The first section shows how the Prehispanic suburb was integrated. Models and drafts of some architectural conjuncts are displayed.
The second section is about the importance of buildings dedicated to the cult, which were decorated with mural paintings that present symbols of human sacrifice.
The module related to administration represents the space occupied by hierarchy. This area is integrated by buildings with magnificent mural paintings, such as the Patio of Jaguars, mentioned Veronica Ortega.
The fourth section gathers pieces that give account of the domestic life and craftsmanship by displaying vessels, fat bowls, censers, ceramic masks and anthropomorphic figures as well as tools to create them.
The recreation of 3 burials will be exhibited to give account of the funerary tradition at Teotihuacan.

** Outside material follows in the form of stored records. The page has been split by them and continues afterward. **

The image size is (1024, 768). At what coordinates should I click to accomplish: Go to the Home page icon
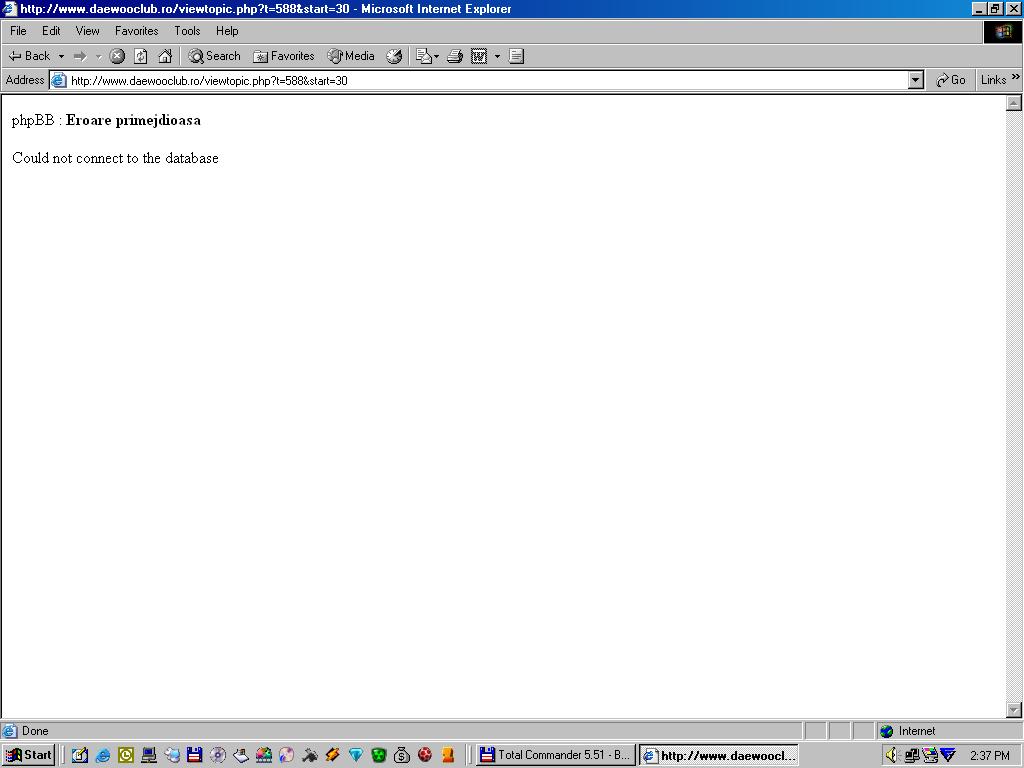[165, 56]
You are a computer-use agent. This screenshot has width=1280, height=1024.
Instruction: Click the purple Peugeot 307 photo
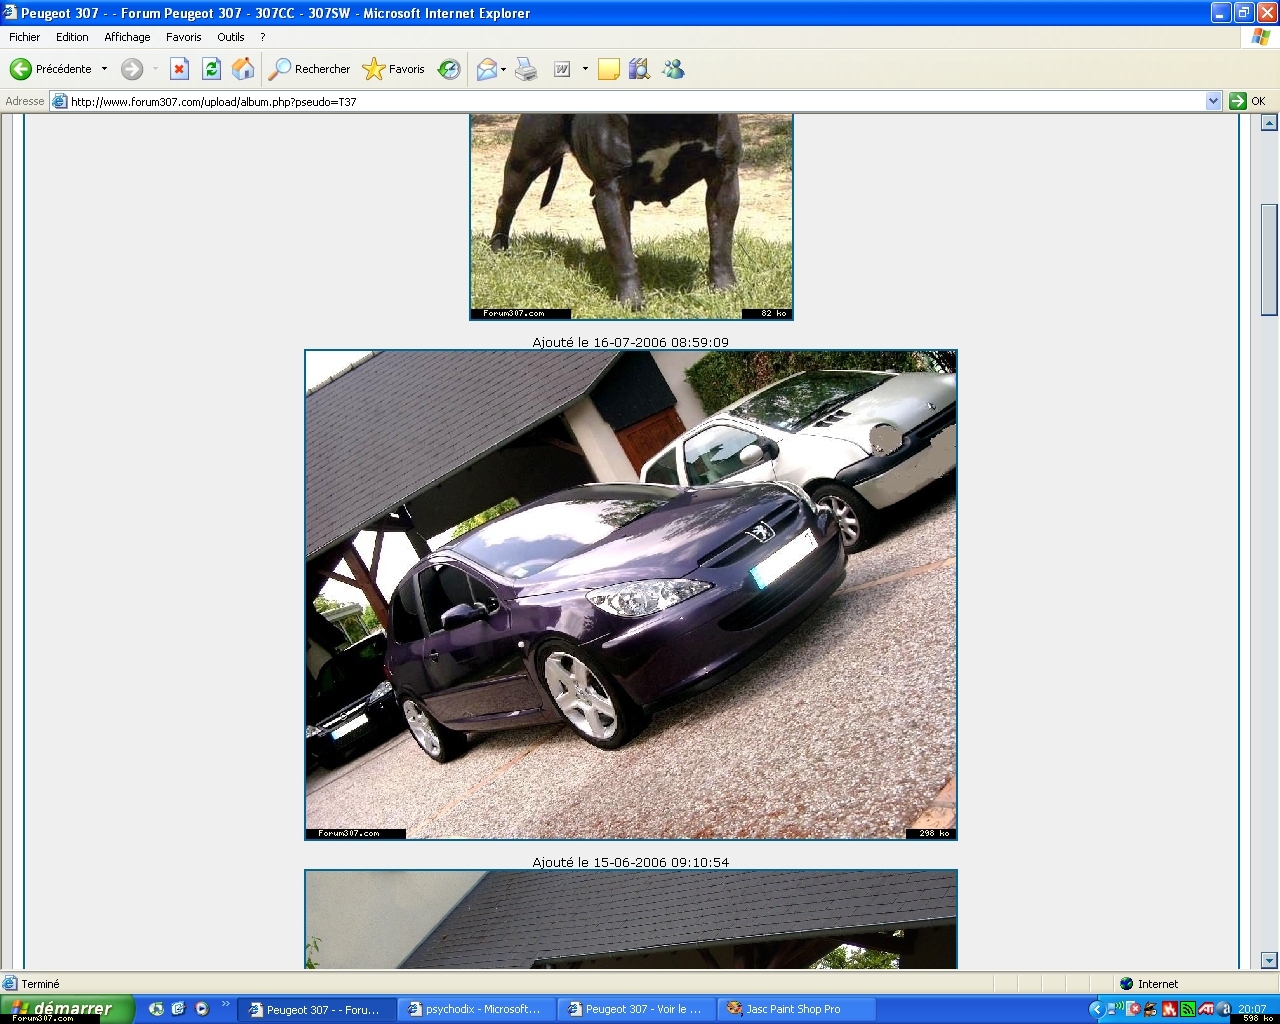pyautogui.click(x=630, y=594)
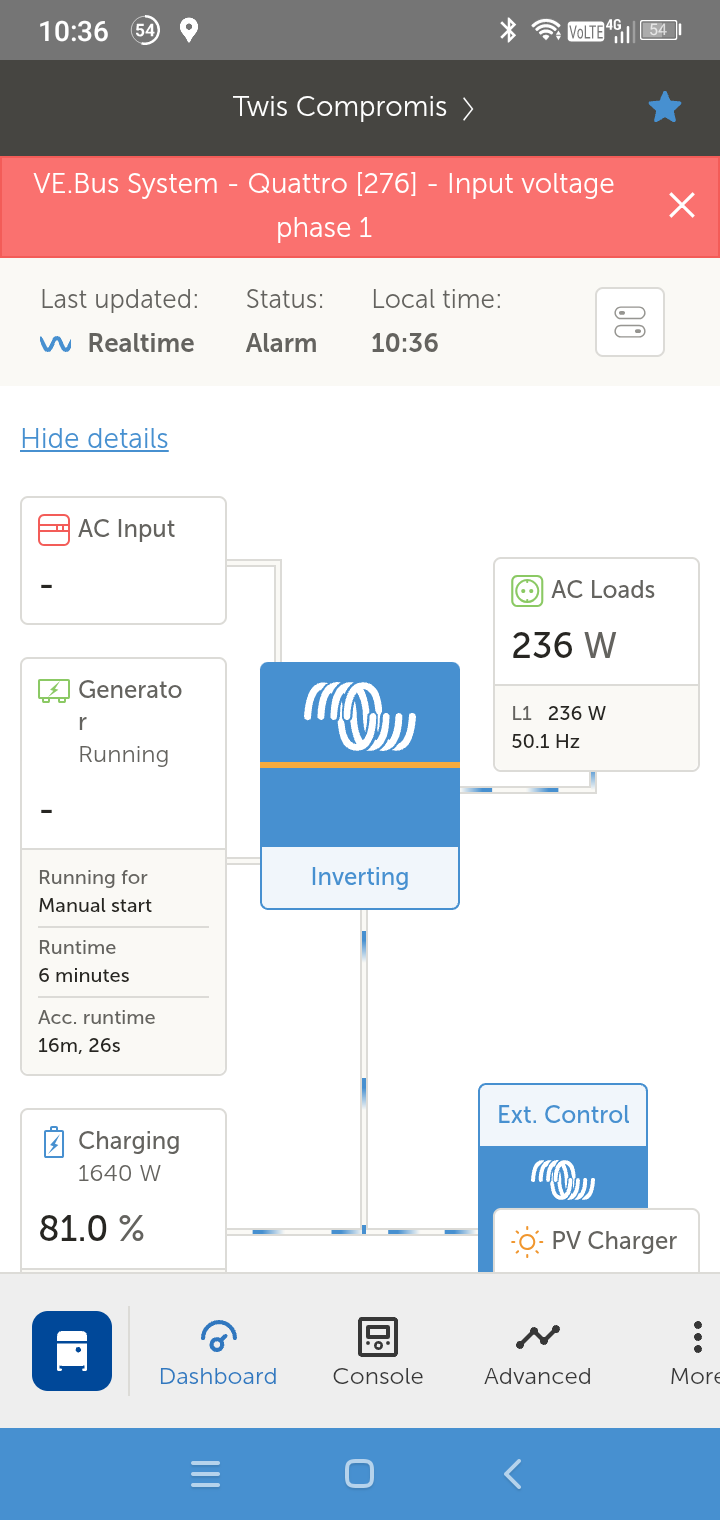Tap the Inverting status label
Screen dimensions: 720x1520
(x=359, y=877)
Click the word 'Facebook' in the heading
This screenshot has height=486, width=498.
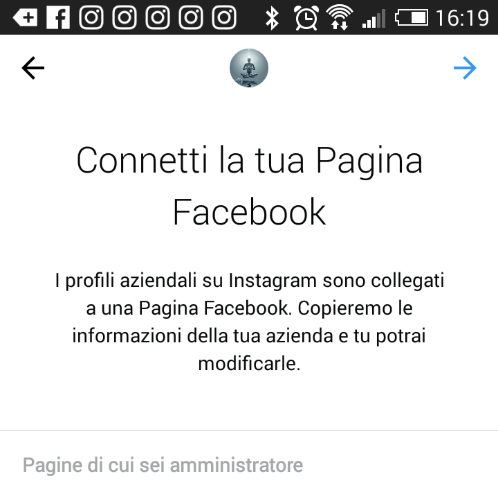click(x=249, y=212)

The last hall gives a general panorama of the government structure in the neighborhood during 200 to 600 AD, concluded the archaeologist.
La Ventilla, un barrio de la ciudad antigua de Teotihuacan will be open from July 23rd to September 30th 2010, Tuesday to Sunday from 8:00 to 17:00 hours at the Ex Museo de Sitio Gate 1 of Teotihuacan Archaeological Zone.
The 51 MXP admission fee includes the entrance to the archaeological site and the museums. Children under 13, students, teachers and senior citizens with valid ID do not pay. On Sundays, Mexican citizens and residents do not pay.